Exercise directions >> Two lines mark the range in the entries below: the one holding "BLOG/WEBSITE (16, 1723)" and the one holding "For every named target in this 64×2576". Set down those two and all lines between them, exactly.

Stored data
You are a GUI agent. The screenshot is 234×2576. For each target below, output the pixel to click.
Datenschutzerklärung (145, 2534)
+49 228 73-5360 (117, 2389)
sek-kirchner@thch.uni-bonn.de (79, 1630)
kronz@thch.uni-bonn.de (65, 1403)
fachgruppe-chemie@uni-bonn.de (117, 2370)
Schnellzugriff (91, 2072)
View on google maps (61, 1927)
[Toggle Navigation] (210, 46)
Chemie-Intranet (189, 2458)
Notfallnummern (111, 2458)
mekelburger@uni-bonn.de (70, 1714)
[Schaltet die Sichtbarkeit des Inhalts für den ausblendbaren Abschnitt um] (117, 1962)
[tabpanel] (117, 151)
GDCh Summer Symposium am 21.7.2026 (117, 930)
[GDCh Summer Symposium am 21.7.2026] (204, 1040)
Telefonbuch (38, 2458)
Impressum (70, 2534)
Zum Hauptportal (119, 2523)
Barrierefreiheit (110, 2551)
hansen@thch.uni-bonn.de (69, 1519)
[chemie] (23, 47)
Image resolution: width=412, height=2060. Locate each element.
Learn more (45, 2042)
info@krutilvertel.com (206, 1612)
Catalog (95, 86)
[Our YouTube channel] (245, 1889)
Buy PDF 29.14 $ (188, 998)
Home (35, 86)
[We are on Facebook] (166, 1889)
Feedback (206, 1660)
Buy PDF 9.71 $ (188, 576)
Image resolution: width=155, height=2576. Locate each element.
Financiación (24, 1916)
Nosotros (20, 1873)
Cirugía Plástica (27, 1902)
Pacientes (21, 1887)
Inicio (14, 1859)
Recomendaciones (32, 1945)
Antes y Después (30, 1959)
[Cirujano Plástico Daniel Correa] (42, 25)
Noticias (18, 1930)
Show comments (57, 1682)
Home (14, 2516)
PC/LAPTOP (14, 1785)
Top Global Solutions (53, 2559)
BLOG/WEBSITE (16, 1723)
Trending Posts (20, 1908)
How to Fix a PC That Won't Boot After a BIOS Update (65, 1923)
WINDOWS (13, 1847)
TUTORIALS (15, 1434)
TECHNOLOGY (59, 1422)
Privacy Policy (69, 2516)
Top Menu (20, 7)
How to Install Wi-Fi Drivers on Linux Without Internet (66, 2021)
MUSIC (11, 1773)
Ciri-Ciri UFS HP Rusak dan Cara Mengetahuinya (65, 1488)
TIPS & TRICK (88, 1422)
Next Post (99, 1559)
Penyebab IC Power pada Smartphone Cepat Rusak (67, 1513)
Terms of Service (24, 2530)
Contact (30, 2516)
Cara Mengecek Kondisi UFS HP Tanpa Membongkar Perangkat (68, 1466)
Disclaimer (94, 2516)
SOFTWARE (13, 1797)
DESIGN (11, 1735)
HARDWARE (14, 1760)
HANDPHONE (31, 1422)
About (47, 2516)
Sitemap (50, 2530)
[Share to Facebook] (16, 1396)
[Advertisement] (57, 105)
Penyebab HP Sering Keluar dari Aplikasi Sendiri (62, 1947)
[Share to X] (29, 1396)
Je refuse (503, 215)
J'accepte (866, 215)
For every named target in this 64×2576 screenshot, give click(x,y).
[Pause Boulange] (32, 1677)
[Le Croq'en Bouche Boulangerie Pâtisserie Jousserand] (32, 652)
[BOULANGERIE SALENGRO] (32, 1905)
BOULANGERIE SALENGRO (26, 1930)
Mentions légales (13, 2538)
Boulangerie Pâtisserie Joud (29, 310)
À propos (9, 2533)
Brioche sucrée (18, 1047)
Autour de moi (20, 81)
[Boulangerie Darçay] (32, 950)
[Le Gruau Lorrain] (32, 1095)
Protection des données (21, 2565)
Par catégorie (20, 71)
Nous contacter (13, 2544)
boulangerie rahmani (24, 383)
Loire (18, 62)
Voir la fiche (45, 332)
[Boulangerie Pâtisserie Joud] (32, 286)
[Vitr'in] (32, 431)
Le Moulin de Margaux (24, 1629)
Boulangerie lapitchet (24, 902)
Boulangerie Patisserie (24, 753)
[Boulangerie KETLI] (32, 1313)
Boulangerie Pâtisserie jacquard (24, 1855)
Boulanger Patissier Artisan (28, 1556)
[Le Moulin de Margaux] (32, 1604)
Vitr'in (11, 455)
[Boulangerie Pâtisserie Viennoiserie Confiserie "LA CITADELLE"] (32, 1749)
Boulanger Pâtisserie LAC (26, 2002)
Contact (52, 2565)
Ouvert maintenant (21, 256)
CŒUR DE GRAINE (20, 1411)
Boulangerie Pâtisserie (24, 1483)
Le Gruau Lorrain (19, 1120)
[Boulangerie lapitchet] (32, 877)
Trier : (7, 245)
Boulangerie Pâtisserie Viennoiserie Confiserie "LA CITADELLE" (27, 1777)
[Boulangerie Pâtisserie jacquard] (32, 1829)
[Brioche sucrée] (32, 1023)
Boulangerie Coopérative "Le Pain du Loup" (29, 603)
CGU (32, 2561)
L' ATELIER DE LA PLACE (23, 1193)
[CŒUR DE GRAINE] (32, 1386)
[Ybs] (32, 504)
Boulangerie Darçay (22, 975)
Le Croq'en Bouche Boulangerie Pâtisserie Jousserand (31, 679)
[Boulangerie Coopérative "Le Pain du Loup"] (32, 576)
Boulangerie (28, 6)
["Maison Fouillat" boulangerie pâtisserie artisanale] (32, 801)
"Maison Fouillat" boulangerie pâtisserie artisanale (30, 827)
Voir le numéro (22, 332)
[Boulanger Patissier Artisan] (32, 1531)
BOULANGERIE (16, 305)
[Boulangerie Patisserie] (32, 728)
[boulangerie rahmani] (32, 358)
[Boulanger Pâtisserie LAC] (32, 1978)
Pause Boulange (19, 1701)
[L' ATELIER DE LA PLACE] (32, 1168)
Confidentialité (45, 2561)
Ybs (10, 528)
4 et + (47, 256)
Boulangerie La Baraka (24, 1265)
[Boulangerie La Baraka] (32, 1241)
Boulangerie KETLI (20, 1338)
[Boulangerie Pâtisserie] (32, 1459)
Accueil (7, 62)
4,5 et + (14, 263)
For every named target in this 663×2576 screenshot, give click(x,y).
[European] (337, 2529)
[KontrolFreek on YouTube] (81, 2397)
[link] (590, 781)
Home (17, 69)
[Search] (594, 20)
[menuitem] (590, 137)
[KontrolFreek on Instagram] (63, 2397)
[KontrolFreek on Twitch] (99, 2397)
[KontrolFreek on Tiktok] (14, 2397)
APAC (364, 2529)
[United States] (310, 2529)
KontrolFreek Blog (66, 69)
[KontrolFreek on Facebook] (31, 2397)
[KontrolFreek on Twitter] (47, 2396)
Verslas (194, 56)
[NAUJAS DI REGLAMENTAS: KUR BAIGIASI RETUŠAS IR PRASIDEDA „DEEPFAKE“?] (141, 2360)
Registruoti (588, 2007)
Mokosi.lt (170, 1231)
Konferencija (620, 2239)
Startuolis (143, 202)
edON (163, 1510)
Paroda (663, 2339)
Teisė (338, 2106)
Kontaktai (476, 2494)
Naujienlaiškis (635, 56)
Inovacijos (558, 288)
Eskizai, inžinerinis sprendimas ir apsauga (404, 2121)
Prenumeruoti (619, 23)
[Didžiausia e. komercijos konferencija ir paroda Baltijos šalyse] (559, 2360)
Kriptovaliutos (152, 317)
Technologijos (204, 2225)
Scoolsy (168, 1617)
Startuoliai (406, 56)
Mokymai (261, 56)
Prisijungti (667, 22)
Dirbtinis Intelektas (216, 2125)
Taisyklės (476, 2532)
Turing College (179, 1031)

Exercise solution >>
BLOG/WEBSITE (16, 1723)
Trending Posts (20, 1908)
How to Fix a PC That Won't Boot After a BIOS Update (65, 1923)
WINDOWS (13, 1847)
TUTORIALS (15, 1434)
TECHNOLOGY (59, 1422)
Privacy Policy (69, 2516)
Top Menu (20, 7)
How to Install Wi-Fi Drivers on Linux Without Internet (66, 2021)
MUSIC (11, 1773)
Ciri-Ciri UFS HP Rusak dan Cara Mengetahuinya (65, 1488)
TIPS & TRICK (88, 1422)
Next Post (99, 1559)
Penyebab IC Power pada Smartphone Cepat Rusak (67, 1513)
Terms of Service (24, 2530)
Contact (30, 2516)
Cara Mengecek Kondisi UFS HP Tanpa Membongkar Perangkat (68, 1466)
Disclaimer (94, 2516)
SOFTWARE (13, 1797)
DESIGN (11, 1735)
HARDWARE (14, 1760)
HANDPHONE (31, 1422)
About (47, 2516)
Sitemap (50, 2530)
[Share to Facebook] (16, 1396)
[Advertisement] (57, 105)
Penyebab HP Sering Keluar dari Aplikasi Sendiri (62, 1947)
[Share to X] (29, 1396)
Je refuse (503, 215)
J'accepte (866, 215)
For every named target in this 64×2576 screenshot, give click(x,y).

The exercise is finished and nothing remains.